___ Data for this exercise ___

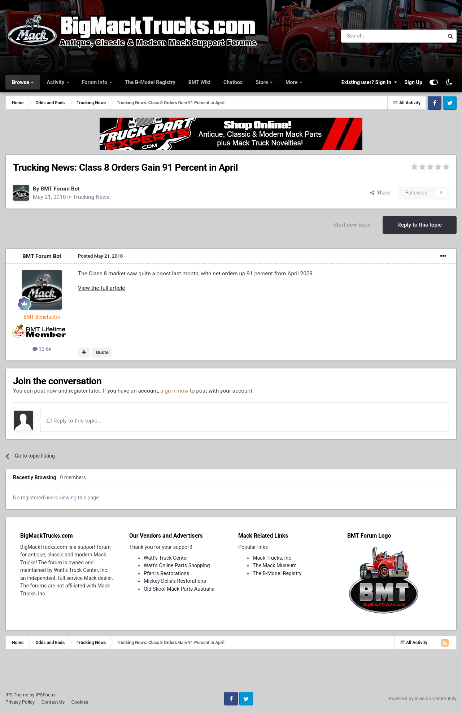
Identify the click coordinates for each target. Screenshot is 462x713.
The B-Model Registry (150, 82)
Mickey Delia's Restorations (175, 581)
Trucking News (91, 197)
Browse (21, 82)
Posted (100, 256)
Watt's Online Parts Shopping (177, 565)
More (292, 82)
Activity (56, 82)
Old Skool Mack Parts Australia (179, 589)
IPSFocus (46, 694)
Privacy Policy (20, 702)
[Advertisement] (231, 673)
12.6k (42, 349)
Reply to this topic (419, 225)
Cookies (79, 702)
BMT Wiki (199, 82)
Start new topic (352, 225)
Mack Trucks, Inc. (273, 558)
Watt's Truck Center (166, 558)
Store (262, 82)
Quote (102, 352)
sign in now (175, 391)
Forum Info (95, 82)
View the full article (101, 288)
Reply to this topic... (74, 420)
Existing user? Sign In (369, 82)
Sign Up (413, 82)
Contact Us (53, 702)
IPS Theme (16, 694)
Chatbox (233, 82)
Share (380, 193)
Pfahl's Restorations (166, 573)
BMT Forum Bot (59, 188)
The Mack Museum (275, 565)
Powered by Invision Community (423, 698)
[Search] (373, 36)
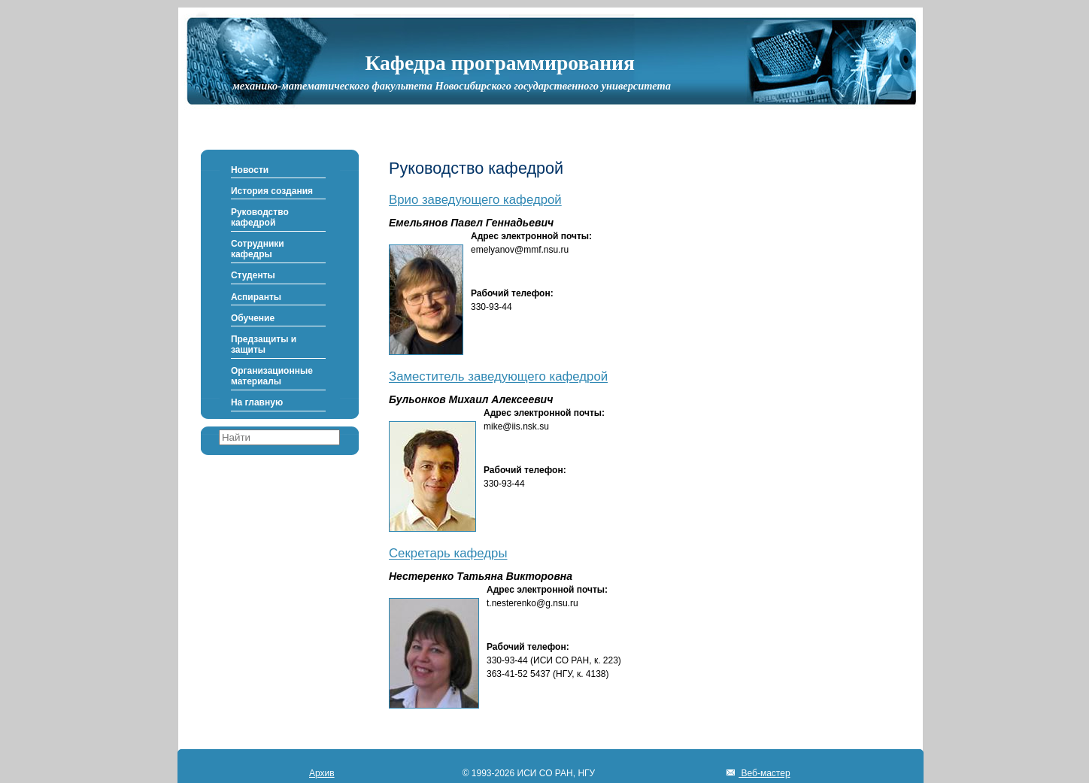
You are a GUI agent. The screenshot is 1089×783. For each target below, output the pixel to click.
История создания (272, 191)
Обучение (253, 318)
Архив (322, 773)
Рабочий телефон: (512, 293)
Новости (249, 170)
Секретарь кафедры (448, 554)
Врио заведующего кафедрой (475, 200)
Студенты (253, 275)
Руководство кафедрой (260, 217)
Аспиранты (256, 297)
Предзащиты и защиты (263, 344)
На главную (257, 402)
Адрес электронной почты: (531, 236)
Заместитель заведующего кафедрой (498, 377)
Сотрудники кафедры (257, 248)
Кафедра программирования (500, 62)
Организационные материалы (272, 376)
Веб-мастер (764, 773)
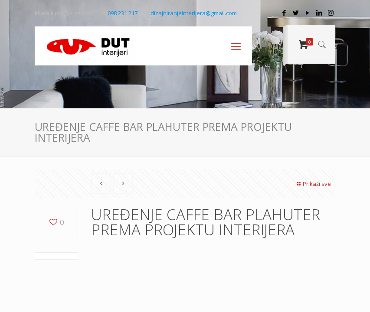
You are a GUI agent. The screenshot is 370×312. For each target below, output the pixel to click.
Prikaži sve (313, 184)
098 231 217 (123, 13)
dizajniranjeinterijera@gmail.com (194, 13)
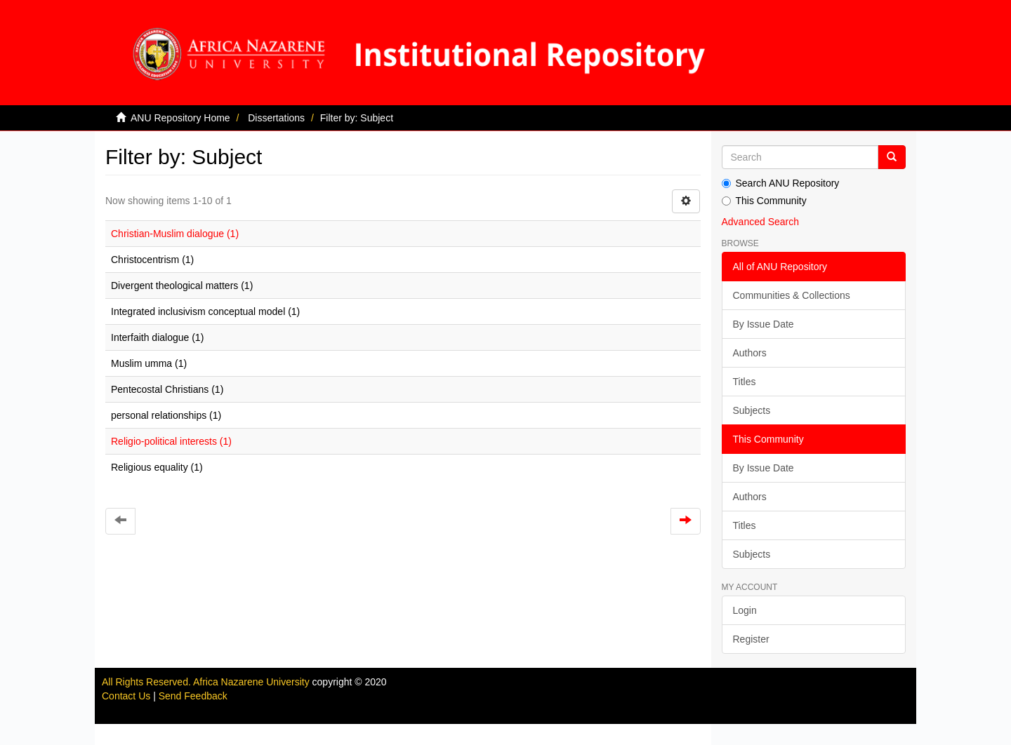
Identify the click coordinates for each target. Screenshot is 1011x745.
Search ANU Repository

___

Exercise task: In all of the records above, swap "GUI agent" for "interface agent", keep every other part of the lines the same, and leave the pictures out of your answer.

Response below:
Identify the click coordinates for each target. Screenshot is 462x713.
The B-Model Registry (150, 82)
Mickey Delia's Restorations (175, 581)
Trucking News (91, 197)
Browse (21, 82)
Posted (100, 256)
Watt's Online Parts Shopping (177, 565)
More (292, 82)
Activity (56, 82)
Old Skool Mack Parts Australia (179, 589)
IPSFocus (46, 694)
Privacy Policy (20, 702)
[Advertisement] (231, 673)
12.6k (42, 349)
Reply to this topic (419, 225)
Cookies (79, 702)
BMT Wiki (199, 82)
Start new topic (352, 225)
Mack Trucks, Inc. (273, 558)
Watt's Truck Center (166, 558)
Store (262, 82)
Quote (102, 352)
sign in now (175, 391)
Forum Info (95, 82)
View the full article (101, 288)
Reply to this topic... (74, 420)
Existing user? Sign In (369, 82)
Sign Up (413, 82)
Contact Us (53, 702)
IPS Theme (16, 694)
Chatbox (233, 82)
Share (380, 193)
Pfahl's Restorations (166, 573)
BMT Forum Bot (59, 188)
The Mack Museum (275, 565)
Powered by Invision Community (423, 698)
[Search] (373, 36)
You are a interface agent. The screenshot is 1089×783. For each target below, output the pixel to click.
История создания (272, 191)
Обучение (253, 318)
Архив (322, 773)
Рабочий телефон: (512, 293)
Новости (249, 170)
Секретарь кафедры (448, 554)
Врио заведующего кафедрой (475, 200)
Студенты (253, 275)
Руководство кафедрой (260, 217)
Аспиранты (256, 297)
Предзащиты и защиты (263, 344)
На главную (257, 402)
Адрес электронной почты: (531, 236)
Заместитель заведующего кафедрой (498, 377)
Сотрудники кафедры (257, 248)
Кафедра программирования (500, 62)
Организационные материалы (272, 376)
Веб-мастер (764, 773)
You are a interface agent. The screenshot is 370×312. For each target below, output the pixel to click.
Prikaži sve (313, 184)
098 231 217 (123, 13)
dizajniranjeinterijera@gmail.com (194, 13)
Identify the click coordinates for each target. Screenshot is 1011x745.
Search ANU Repository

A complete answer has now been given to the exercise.